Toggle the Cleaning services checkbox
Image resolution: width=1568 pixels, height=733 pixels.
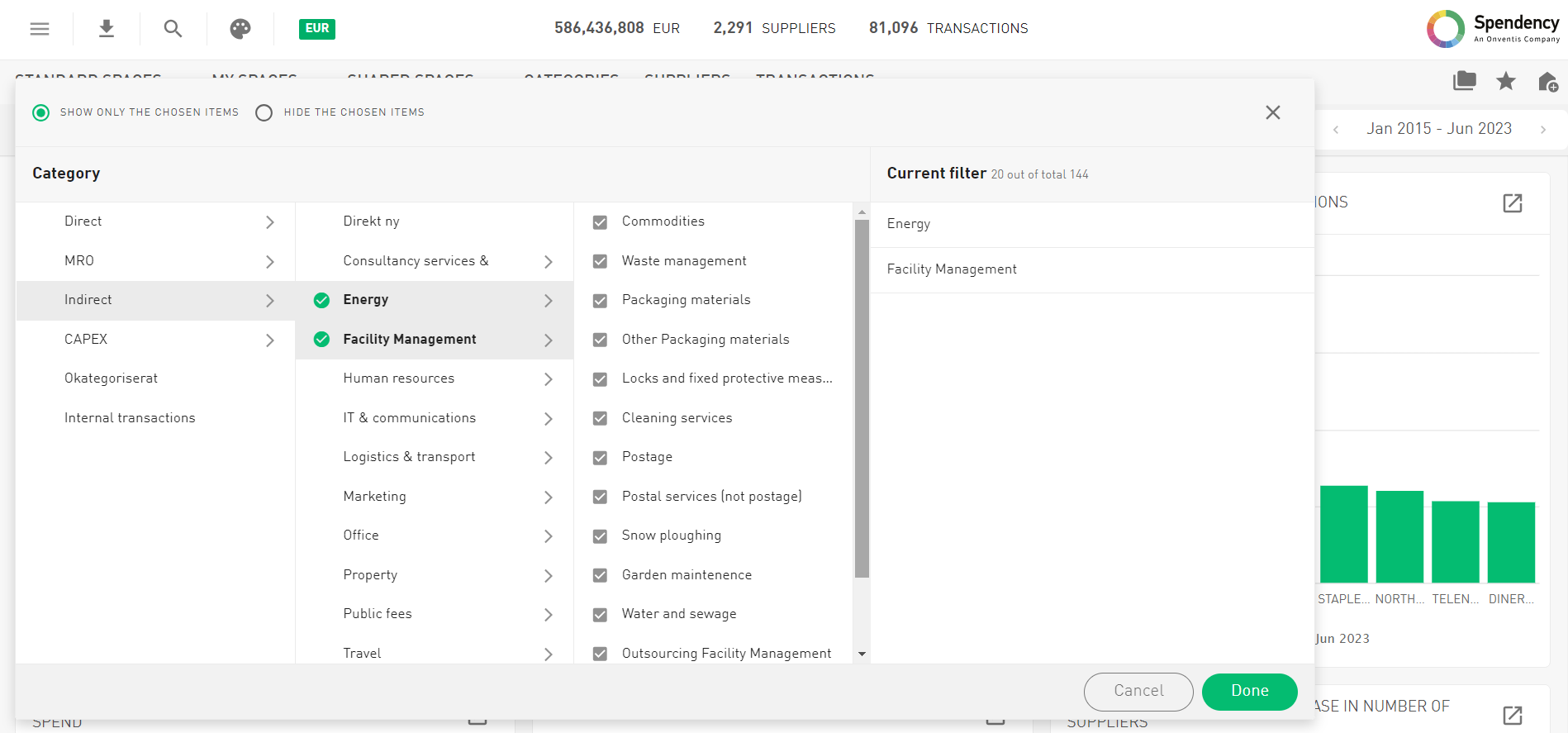point(601,419)
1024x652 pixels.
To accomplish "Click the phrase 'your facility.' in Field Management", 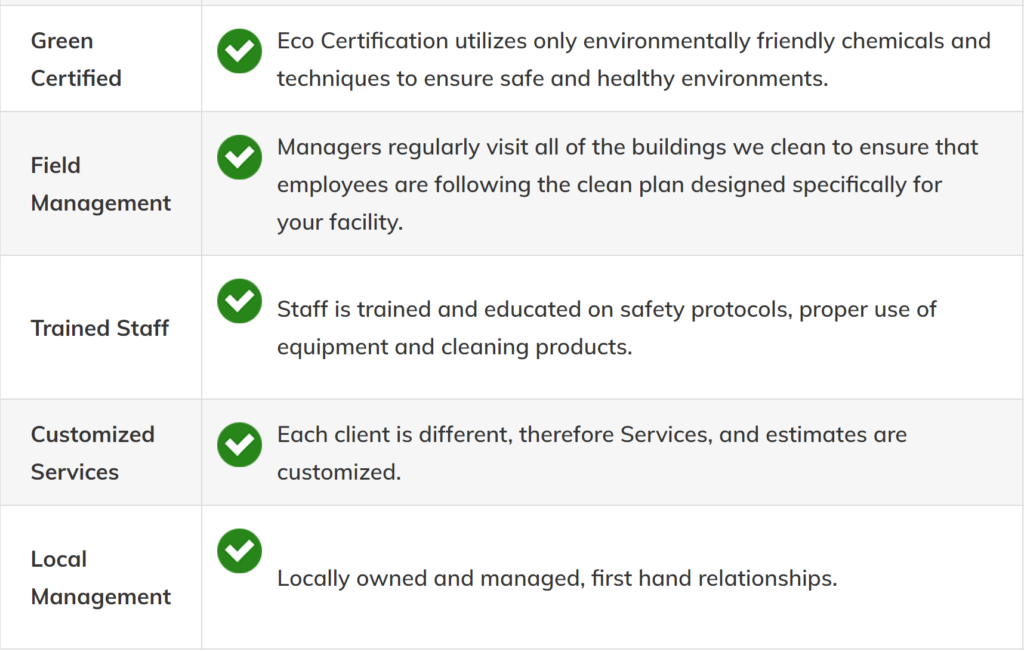I will (340, 223).
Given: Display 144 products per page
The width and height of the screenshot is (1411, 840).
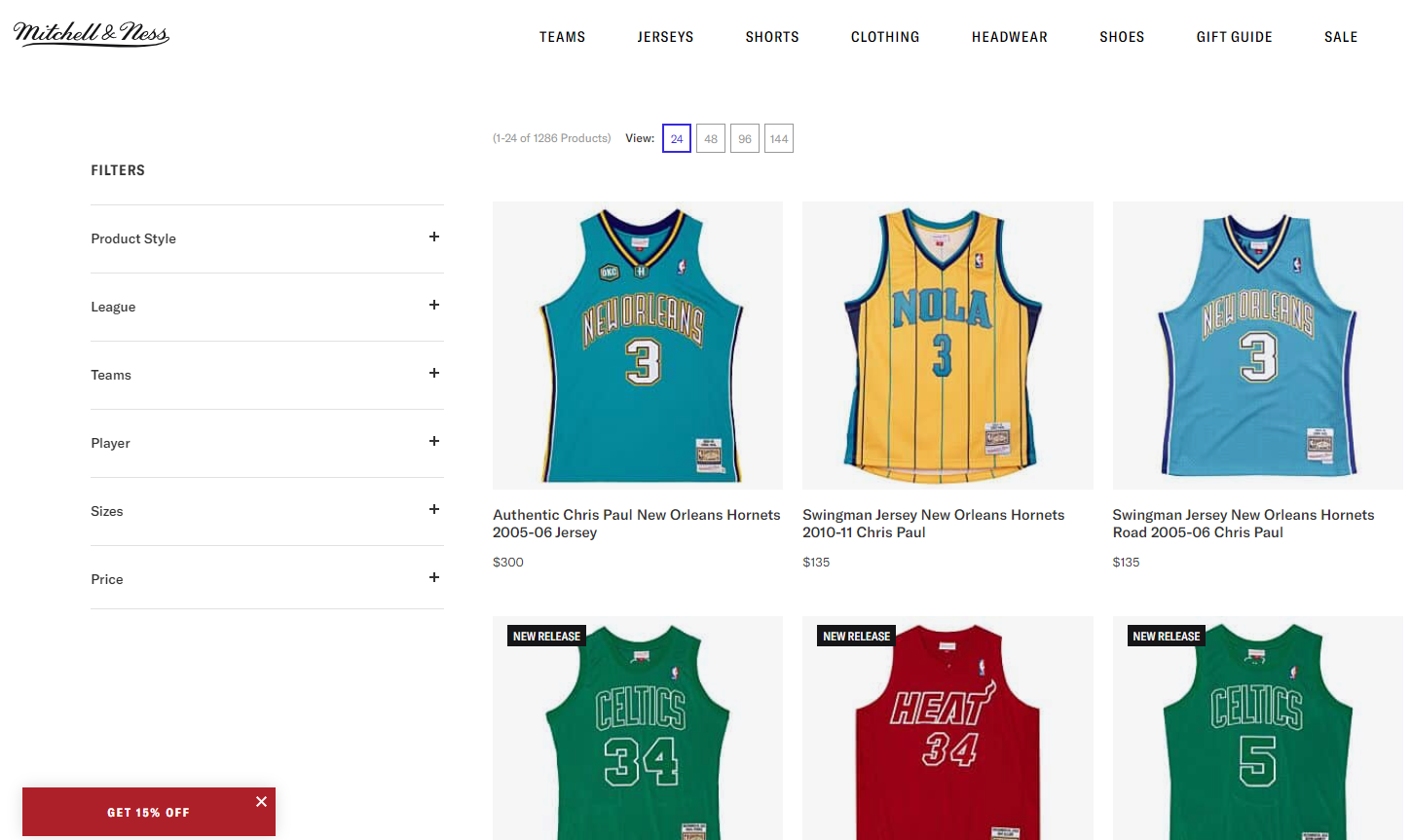Looking at the screenshot, I should click(779, 138).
################
| Requirement |
Lay out as a numbered list the part of the records above that opens with the line containing "Given: Display 144 products per page" and runs through the end of the records, skipping blank lines. Leave the pictures out.

| Result of the task |
1. Given: Display 144 products per page
2. The width and height of the screenshot is (1411, 840).
3. Looking at the screenshot, I should click(779, 138).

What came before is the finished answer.